Pemulangan Tersangka Nunun Nurbaeti


Komisi Pemberantasan Korupsi (KPK) sudah mengirimkan tim untuk memulangkan tersangka kasus cek perjalanan Nunun Nurbaeti ke Tanah Air. Tim KPK itu akan bekerja sama dengan mitranya di 3 negara, Singapura, Thailand, dan Hong Kong. Hal ini sekaligus membantah berita yang beredar bahwa Nunun telah ditangkap di Thailand.

Juru bicara KPK Johan Budi SP di Jakarta, Selasa (31/5) mengatakan, tim KPK sudah diberangkatkan ke Thailand beberapa waktu lalu. Tim KPK ini kata dia tidak hanya berada di Thailand saja, tetapi juga akan ke Hong Kong dan Singapura. “Tim sedang berada di Thailand. KPK dalam hal ini tentu bekerja sama dengan Kemenlu dan KBRI di luar negeri serta kejaksaan setempat¬† untuk memulangkan tersangka NN,” jelas Johan.

Keterangan Johan ini sekaligus membantah berita yang beredar bahwa Nunun sudah ditangkap di Thailand. “Informasi itu tidak benar. Bahwa pihak KPK kerja sama dengan kejaksaan Thailand betul, tapi belum ada penangkapan,” kata Johan lagi.

Perihal penangkapan Nunun, menurut Johan KPK tidak memiliki wewenang. KPK menurut Johan tidak mempunyai yurisdiksi (tempat berlakunya undang-undang berdasarkan hukum) di luar negeri, sehingga pihaknya harus bekerja sama dengan Kejaksaan Thailand.
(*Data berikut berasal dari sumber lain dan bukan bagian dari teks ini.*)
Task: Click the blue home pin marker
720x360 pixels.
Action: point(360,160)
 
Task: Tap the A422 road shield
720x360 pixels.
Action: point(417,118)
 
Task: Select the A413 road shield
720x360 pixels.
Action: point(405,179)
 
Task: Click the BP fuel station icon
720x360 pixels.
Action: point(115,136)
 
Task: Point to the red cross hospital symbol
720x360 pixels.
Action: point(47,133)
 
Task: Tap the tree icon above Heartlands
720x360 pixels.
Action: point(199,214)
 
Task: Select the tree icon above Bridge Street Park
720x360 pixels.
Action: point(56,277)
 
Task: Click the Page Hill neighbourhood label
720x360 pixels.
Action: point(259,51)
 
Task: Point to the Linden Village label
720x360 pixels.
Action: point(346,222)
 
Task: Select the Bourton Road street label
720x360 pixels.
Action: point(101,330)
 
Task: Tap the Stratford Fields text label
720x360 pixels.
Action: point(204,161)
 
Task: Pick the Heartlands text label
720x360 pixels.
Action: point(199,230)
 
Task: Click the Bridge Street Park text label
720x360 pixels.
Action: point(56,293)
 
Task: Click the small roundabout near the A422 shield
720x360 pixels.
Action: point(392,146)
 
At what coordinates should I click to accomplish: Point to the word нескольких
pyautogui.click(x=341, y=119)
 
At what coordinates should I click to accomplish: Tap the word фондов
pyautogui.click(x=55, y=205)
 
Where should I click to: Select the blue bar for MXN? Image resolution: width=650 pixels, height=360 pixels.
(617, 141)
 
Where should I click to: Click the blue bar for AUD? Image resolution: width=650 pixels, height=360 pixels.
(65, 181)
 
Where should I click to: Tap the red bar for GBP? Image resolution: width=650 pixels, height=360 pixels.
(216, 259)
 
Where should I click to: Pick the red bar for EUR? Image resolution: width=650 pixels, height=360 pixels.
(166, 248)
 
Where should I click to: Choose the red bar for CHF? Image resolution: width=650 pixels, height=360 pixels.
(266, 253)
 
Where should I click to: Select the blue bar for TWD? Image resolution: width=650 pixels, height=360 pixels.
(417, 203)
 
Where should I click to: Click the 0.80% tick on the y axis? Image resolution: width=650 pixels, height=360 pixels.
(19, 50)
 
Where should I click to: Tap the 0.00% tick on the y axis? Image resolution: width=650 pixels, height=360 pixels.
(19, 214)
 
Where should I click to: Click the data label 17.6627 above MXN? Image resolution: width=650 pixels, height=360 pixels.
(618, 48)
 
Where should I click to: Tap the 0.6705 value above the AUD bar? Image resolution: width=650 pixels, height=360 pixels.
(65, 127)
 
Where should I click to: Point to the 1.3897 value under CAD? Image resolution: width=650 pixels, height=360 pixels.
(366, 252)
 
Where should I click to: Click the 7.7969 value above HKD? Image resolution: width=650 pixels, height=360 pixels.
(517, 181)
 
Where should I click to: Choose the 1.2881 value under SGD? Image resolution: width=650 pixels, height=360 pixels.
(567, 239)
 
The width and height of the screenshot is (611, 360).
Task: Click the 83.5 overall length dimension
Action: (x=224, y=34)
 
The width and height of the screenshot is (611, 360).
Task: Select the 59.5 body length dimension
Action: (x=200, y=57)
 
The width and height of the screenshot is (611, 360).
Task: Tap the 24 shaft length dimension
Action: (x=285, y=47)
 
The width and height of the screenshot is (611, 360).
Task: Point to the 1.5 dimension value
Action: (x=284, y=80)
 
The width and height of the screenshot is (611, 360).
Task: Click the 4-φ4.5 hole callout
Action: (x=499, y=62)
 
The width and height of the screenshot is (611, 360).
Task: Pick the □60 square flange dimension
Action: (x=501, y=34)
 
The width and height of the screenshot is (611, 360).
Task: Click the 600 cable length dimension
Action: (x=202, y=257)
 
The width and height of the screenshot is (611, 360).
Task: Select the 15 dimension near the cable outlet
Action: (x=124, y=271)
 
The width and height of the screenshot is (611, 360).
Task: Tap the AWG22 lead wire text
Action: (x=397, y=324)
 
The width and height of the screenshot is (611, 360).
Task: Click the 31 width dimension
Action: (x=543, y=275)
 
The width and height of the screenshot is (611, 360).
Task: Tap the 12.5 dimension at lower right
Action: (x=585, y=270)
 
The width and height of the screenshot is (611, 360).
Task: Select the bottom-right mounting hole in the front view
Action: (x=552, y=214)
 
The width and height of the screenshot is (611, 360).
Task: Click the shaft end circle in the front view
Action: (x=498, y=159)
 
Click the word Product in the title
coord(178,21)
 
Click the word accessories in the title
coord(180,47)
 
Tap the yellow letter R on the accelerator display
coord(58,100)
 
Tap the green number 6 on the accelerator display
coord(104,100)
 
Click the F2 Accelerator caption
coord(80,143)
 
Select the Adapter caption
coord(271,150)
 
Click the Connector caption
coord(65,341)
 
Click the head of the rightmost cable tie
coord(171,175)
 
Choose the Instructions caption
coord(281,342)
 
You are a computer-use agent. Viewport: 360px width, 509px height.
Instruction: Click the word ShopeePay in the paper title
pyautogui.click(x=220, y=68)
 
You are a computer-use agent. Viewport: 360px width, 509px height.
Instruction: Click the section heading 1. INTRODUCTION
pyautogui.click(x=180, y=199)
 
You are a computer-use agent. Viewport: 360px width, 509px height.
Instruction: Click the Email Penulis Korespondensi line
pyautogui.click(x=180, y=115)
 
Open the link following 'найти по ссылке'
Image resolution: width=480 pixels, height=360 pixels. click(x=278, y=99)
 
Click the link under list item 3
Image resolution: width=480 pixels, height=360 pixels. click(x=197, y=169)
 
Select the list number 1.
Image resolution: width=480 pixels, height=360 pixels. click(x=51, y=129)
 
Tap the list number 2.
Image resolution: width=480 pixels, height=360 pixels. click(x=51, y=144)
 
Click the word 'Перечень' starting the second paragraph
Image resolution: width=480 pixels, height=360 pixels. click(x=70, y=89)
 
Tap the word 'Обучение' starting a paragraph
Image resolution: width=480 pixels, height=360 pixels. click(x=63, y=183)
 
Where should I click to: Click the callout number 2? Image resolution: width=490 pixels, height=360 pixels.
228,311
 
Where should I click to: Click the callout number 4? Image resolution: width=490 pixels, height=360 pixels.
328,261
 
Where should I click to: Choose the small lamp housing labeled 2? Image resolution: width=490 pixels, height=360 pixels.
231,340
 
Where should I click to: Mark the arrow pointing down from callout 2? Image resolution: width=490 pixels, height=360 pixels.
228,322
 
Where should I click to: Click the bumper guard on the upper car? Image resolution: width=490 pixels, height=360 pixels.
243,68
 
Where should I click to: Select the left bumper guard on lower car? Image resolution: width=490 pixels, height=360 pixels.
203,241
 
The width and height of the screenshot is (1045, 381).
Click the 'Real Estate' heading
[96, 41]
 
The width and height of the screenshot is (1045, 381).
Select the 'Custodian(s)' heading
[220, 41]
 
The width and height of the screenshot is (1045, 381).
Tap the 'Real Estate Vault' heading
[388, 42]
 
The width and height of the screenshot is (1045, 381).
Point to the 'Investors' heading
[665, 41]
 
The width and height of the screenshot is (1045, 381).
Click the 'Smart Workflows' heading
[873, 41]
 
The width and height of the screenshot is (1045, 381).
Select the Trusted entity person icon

Namun meski telah mengirimkan tim dan menyampaikan permohonan bantuan ke Kejaksaan Thailand, hingga kini pihak KPK masih belum juga bertemu dengan tersangka yang disebut-sebut memberikan sejumlah cek perjalanan ke anggota DPR periode 1999-2004 setelah terpilihnya Miranda S. Goeltom sebagai Deputi Gubernur Senior Bank Indonesia tersebut.

Selain ke Thailand, pihak KPK juga akan berkoordinasi dengan mitra KPK di Hong Kong dan Singapura. “KPK juga akan berkoordinasi dengan mitra KPK di Hong Kong dan Singapura. Semua dalam rangka pemulangan tersangka NN,” tandas Johan.